Посмотри на меня, Деметра. Смотри внимательно!.. Вот он — я. Твой обидчик. Заперт в зверином облике и скован оскорбительным проклятьем. Я поднимаюсь на поверхность из глубин лишь для того, чтобы исполнить предначертанное! Кто бы мог подумать, что царь морей может быть приговорен к такому унижению? Но посягательство на бывшую супругу великого Зевса — преступление столь дикое и отвратительное, что, пожалуй, заслуживает самого сурового наказания. Не так ли?..
Злорадная усмешка на лице моей прекрасной богини растаяла. Она побледнела и зябко обняла себя за плечи, будто на мгновенье потеряла неуязвимость бессмертных и вдруг замерзла, как обычная женщина.
А жеребец, вскинув голову, сверкнул дикими синими глазами и с яростью выкрикнул в небо:
— Зато как свободно теперь стало возле олимпийского трона! Не так ли, брат⁈ Аид далеко, Посейдон глубоко. Кто теперь осмелится схватить тебя за руку?
Встряхнув гривой, он, тяжело переступая копытами, двинулся к воде.
Уголки губ Деметры дрогнули. Казалось, она колеблется.
— Посейдон! — крикнула она вслед водяному жеребцу. — Подожди…
Конь остановился, не оборачиваясь.
— Что еще ты от меня хочешь? — проговорил он, опустив голову.
Деметра подошла к нему. Тонкими пальцами коснулась переливающейся шкуры на спине, и от ее руки поплыла искристая дымка, которая тонким светящимся ручейком пробежала по конскому хребту и растеклась по ребрам.
Посейдон повернул к ней голову.
Деметра одернула руку, словно смутившись.
Несколько мгновений они просто молча стояли рядом, не глядя друг другу в глаза.
Потом Деметра негромко проговорила:
— Будь здоров.
Жеребец медленно кивнул. И вошел в бушующие волны.
Я молчал.
Деметра тоже.
Какое-то время мы просто смотрели вместе с ней на тяжелую свинцово-серую воду, с брызгами разбивающуюся о прибрежные валуны.
Если Посейдон не солгал, получается, Зевс хладнокровно продал Деметру ради возможности скомпрометировать и удалить брата.
А мне казалось, я уже вполне привык к жестоким играм местных богов.
Оказывается — нет.
И похоже, эта мысль сейчас тревожила не только меня. Промеж бровей Деметры пролегла строгая морщинка, лицо казалось бледнее обычного, короткие волосы сердито раздувал ветер.
— Пойдем отсюда, — сказала она, наконец.
Я кивнул.
— Согласен.
Деметра открыла портал, и мы по очереди вошли в него.
— Как видишь, я сдержала слово, — сказала она, когда мы очутились в ее оранжерее. — Всего за одно утро мы решили твою проблему.
— И попутно приобрели еще одну для тебя?
Деметра усмехнулась.
— Ну… я бы не назвала это проблемой. Для меня даже запоздалая информированность все равно лучше незнания.
Я попытался поймать ее взгляд.
— И что ты теперь собираешься делать?..
Она улыбнулась — но на этот раз улыбался только ее рот, а глаза смотрели все так же невесело, как и минуту назад.
— А теперь я собираюсь выпроваживать тебя. У меня сегодня в полдень мероприятие в одном городе, которому я покровительствую. Надо привести себя в канонический вид и замотаться в белую простыню, как того требует традиция, — отшутилась она.
— Нафиг простынь. Объяви протест, положи начало новой традиции и выйди к народу голой с фиговым листочком на причинном месте и с феминистическим транспарантом над головой «Мое тело — мое дело»!

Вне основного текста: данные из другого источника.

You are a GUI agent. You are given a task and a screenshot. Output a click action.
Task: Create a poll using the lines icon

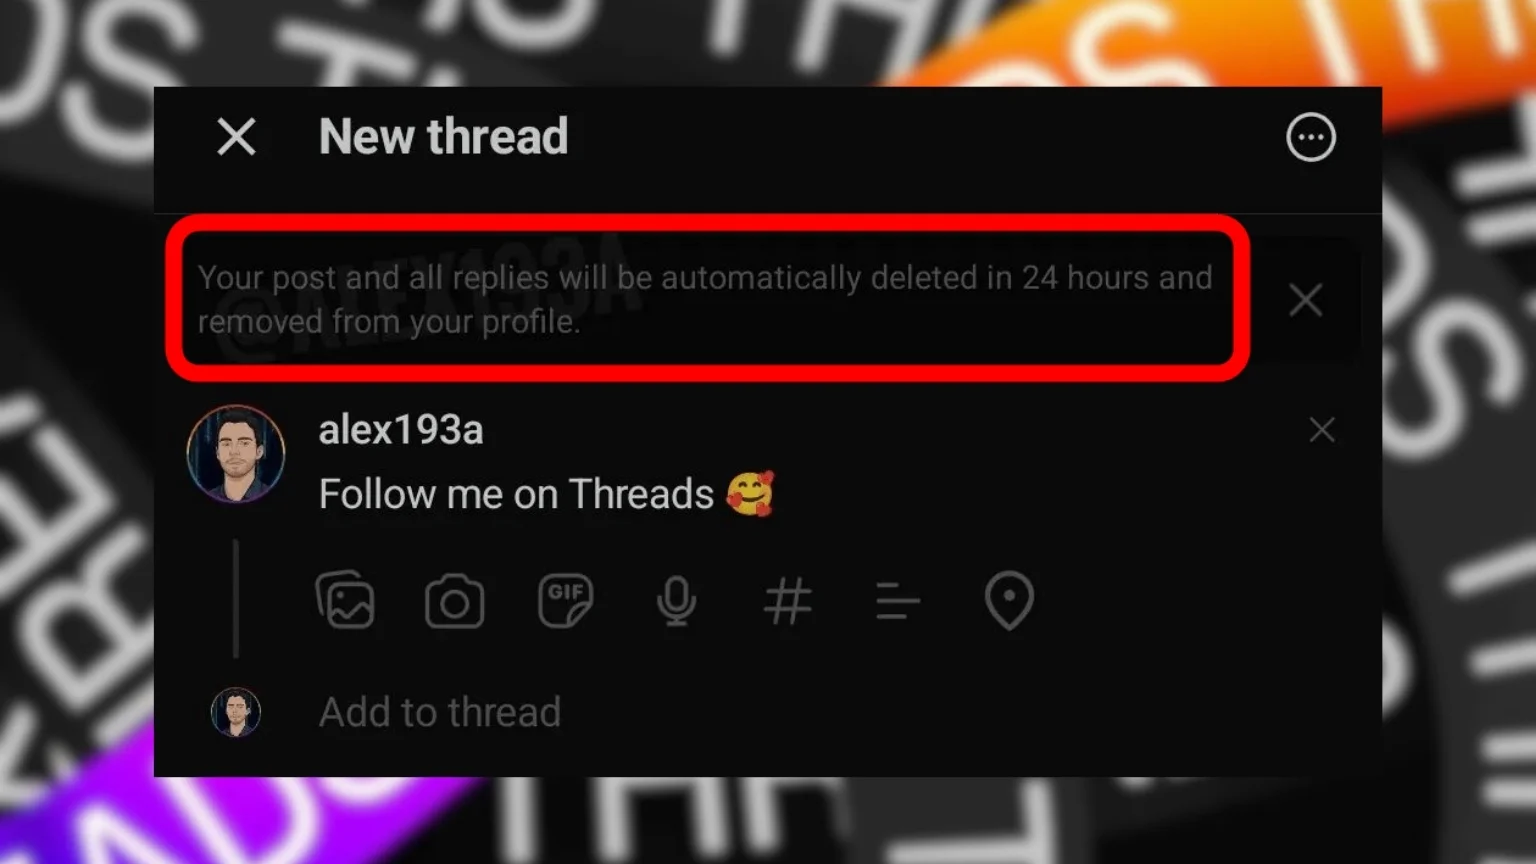point(897,601)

Деметра рассмеялась. На этот раз — по-настоящему.
— Ты заметил, что как только мы вместе сходимся, в голову обоим начинают приходить жу-ууткие, и вместе с тем совершенно прекрасные идеи, от которых весело и земля горит под ногами? Но на этот раз я, пожалуй, все-таки воздержусь.
— Неужели храбрости не хватает? Не могу поверить!

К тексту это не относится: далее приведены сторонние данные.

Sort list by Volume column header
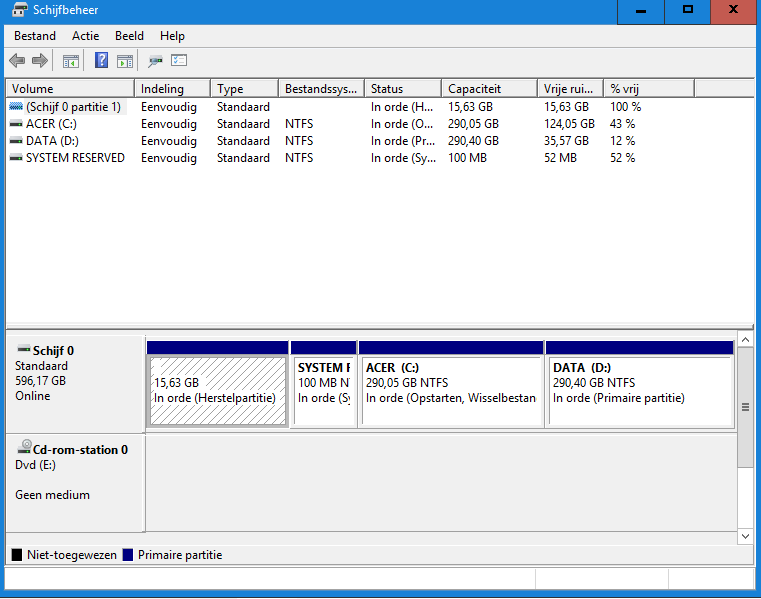This screenshot has height=599, width=761. point(33,89)
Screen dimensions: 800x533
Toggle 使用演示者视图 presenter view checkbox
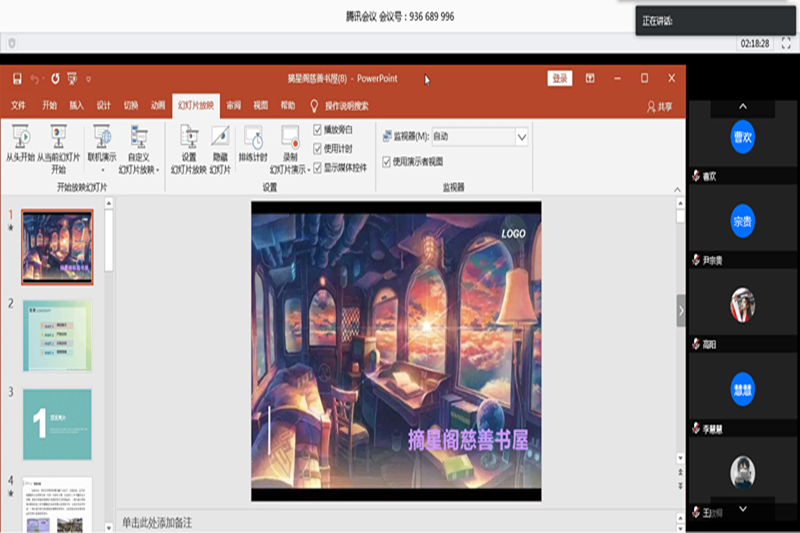(386, 160)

— Нет, просто фиговые листочки закончились, — парировала Деметра, улыбаясь. — Но тебе и правда пора.
Я кивнул.
— Хорошо. Тогда до встречи?
— До встречи, — с нежностью в голосе повторила она, и у меня на сердце потеплело.
Я подошел к двери, толкнул ее, окинул взглядом расстилавшуюся повсюду пустоту.
Надо сказать, с погодой им здесь явно повезло больше нашего.
— Слушай, а ты не можешь как-то наладить климат внизу? А то у нас в пересменке королей то дождь, то солнце, то мороз — очуметь можно. Это же в твоей власти?
— Теоретически — да, — отозвалась Деметра из глубины своей оранжереи. — Но я не стану вмешиваться, извини.